Capacity Utilization and Industrial Productivity Charts

Source: Federal Reserve, TradeStation

Yes, the Fed's utilization and productivity data conflicts with the Institute of Supply Management's measures. Since the ISM data is a poll and the Fed's data is actual finite data, in general, we're inclined to give it more credence. The trouble is, the ISM's reports may reflect what supply managers sense is coming, where as the Federal Reserve's numbers are only historical, even if absolutely factual.  

Stock Market Index Analysis

Simply put, the market is caught between a rock and a hard place. Or, perhaps it would be more accurate to say stocks are on the fence, and could just as easily teeter to one side as the other.

The daily chart of the S&P 500 below makes this crystal clear. As you can see, the index is parked right at its 200-day moving average line (green) at 4491. In fact, it's been stuck right at that line for the past three trading days, and has been resting right on the 20-day moving average line (blue) for the same number of days. At the same time, the S&P 500 is just as much under its 100-day line (gray) that it's above its 50-day moving average line (purple). Traders, in a nutshell, aren't looking to make a firm commitment either way.

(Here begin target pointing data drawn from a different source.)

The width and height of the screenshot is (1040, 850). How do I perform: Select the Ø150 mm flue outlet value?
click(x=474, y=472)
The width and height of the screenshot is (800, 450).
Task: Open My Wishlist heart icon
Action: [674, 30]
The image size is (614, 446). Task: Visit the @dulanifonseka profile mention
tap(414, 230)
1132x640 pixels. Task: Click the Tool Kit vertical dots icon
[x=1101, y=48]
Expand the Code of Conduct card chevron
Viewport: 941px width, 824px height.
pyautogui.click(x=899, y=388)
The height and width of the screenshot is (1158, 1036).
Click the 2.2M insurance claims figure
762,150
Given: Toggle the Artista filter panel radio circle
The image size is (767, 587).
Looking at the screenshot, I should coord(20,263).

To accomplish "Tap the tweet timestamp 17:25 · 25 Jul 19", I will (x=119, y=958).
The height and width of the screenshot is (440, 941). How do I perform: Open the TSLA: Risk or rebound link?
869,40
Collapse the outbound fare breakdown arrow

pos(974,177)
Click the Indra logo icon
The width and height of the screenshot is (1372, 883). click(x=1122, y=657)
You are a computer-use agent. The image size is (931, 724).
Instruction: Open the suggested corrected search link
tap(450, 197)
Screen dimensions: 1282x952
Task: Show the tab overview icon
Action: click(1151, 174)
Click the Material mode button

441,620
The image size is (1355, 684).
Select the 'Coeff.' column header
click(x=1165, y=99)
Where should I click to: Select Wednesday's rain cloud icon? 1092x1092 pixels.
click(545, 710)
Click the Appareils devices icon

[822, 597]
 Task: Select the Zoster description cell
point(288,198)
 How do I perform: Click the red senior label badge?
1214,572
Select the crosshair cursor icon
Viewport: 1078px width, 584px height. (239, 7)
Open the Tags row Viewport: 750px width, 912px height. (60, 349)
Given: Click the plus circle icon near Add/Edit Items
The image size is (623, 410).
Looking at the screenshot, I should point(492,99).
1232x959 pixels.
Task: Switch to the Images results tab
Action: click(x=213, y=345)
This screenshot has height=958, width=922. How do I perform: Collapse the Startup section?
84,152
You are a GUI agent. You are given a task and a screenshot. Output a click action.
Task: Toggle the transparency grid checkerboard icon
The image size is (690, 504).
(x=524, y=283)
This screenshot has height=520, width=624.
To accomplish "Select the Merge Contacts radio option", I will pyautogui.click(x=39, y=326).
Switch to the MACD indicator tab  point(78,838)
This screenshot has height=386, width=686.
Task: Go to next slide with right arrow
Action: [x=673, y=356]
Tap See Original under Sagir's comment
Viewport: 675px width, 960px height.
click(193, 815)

S&P 500 Daily Chart, with VIX and Volume

Source: TradeNavigator

Curiously (or maybe not), the NASDAQ Composite isn't nearly as stuck-in-the-middle. With Friday's selloff the composite fell under its 50-day moving average line (blue), dragging it below all four of its key moving averages after finding resistance at its 100-day moving average line (gray, highlighted) a couple of weeks ago.

NASDAQ Composite Daily Chart, with VXN

Source: TradeNavigator

It's a conundrum to be sure, though one that shouldn't last too much longer. You just have to be patient before pulling the trigger.

It's an underappreciated nuance of the market, but big, prolonged moves are reliably followed by periods of volatile non-movement that sets up another big, prolonged move. Sometimes that follow-on action is pointed in the same direction as the prior move, and other times it carries stocks in the other direction. Whatever is due next, know that the past four months is one of those volatile non-net-movement periods that's setting up something that should be long-lived.

This idea is much easier to spot on a weekly chart than a daily chart, so let's look at a weekly chart of the S&P 500. The past four months look much different -- and tractionless -- than most of the past two years have been.

S&P 500 Weekly Chart, with VIX and Volume

Source: TradeNavigator

There's an easy clue to use to spot the transition from an efficient to an inefficient market environment. Check out the moving average lines on the weekly chart of the S&P 500 above. By the middle of 2020 they were all diverging away from one another as the market accelerated into what would become a nearly a two-year rally. Over the course of the past four months, those moving average lines have converged... almost back to a single point. And, the S&P 500 itself is almost trading right at that point.

This is about as "return to the mean" as you can get. Now that all the excess bullishness and profit-taking has been wrung out, the stage is set for a new divergence of all those moving average lines. (Yep, here we go again.)

Which direction might that be, and how big might that move carry stocks? We don't know the answer to either question. We can only pay attention to the clues as they materialize. But, the fact that the NASDAQ Composite ended last week below all of its key moving averages lines is an important clue to keep in mind.

NASDAQ Composite Weekly Chart, with VXN

Source: TradeNavigator

Here's another clue to keep in mind... not only is the NASDAQ's weak close last week a red flag, the composite's 200-day moving average line (green) is now sloped downward. That's a sign that the bigger-picture trend is now officially bearish. Only time will tell if that's an omen of what's to come.